Pixel coordinate grounding data
___

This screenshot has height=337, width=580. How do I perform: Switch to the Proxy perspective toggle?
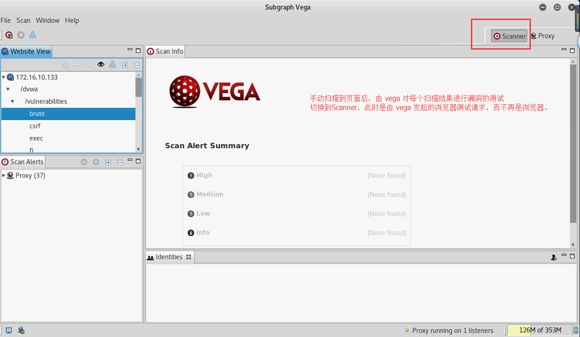click(x=542, y=36)
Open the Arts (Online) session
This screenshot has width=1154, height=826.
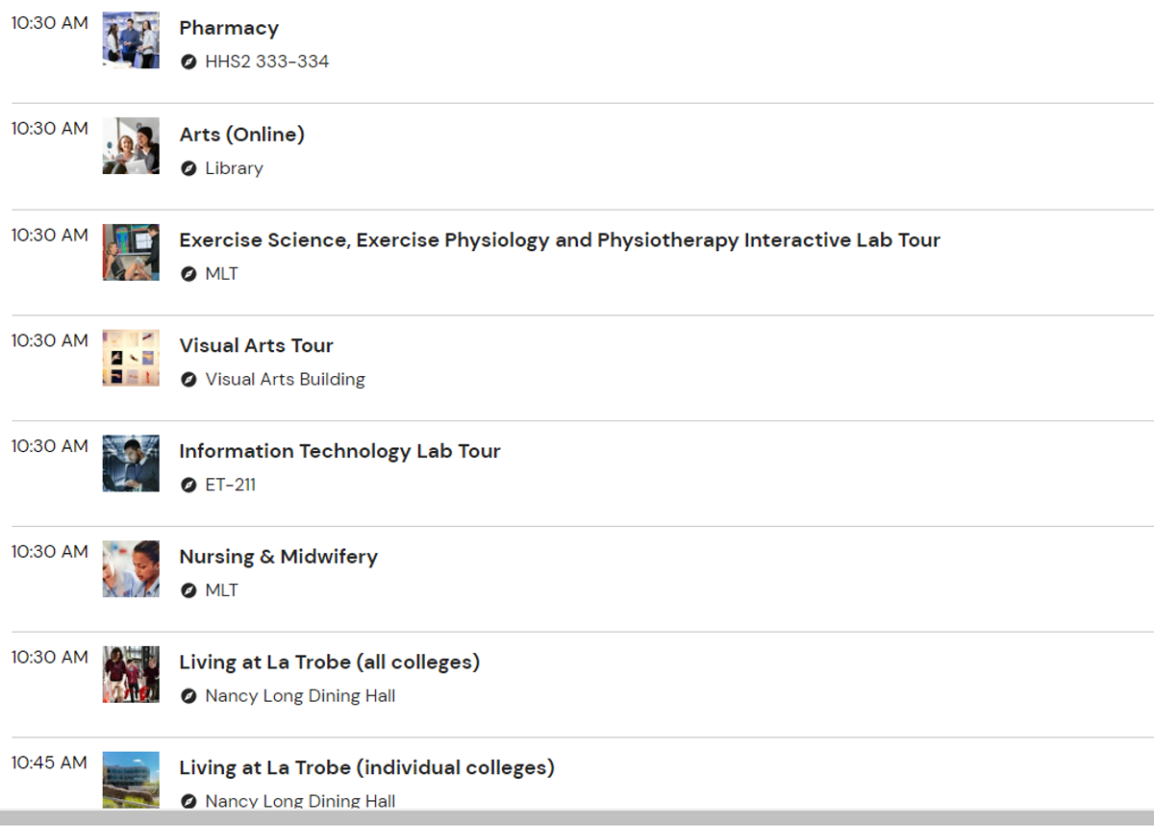(242, 135)
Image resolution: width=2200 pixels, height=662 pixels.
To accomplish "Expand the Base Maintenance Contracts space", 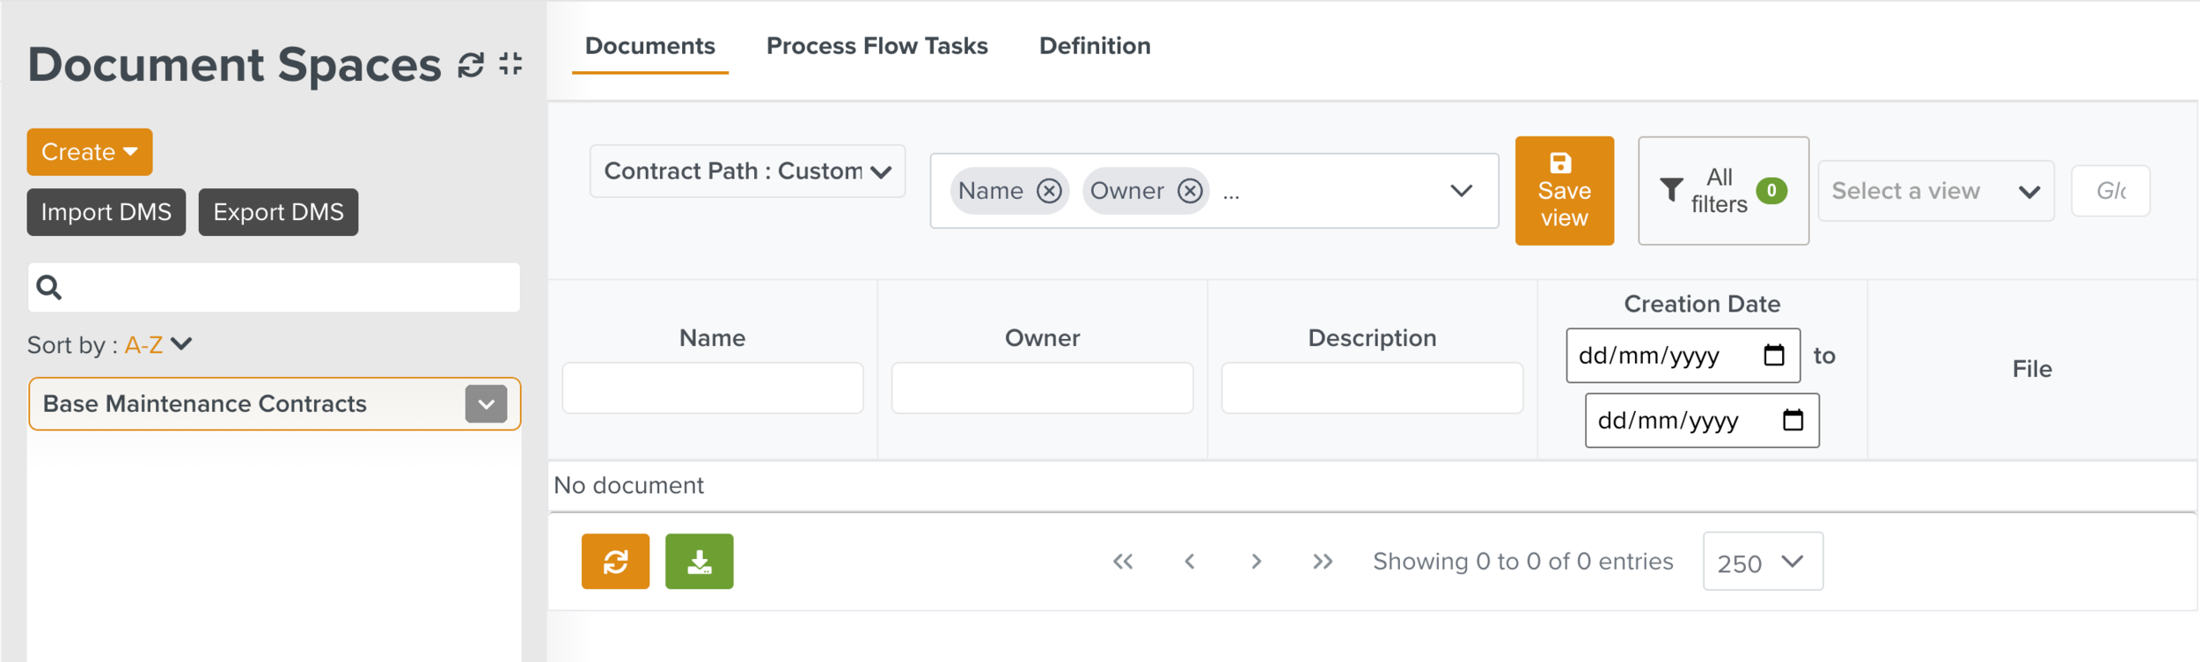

___

BRIEF: Retype every record above word for word, leaving out any pictures.

RESPONSE FOR THIS EXERCISE:
This screenshot has height=337, width=580. How do I perform: Switch to the Proxy perspective toggle?
click(x=542, y=36)
Open the Arts (Online) session
This screenshot has width=1154, height=826.
(242, 135)
Image resolution: width=2200 pixels, height=662 pixels.
To accomplish "Expand the Base Maintenance Contracts space", 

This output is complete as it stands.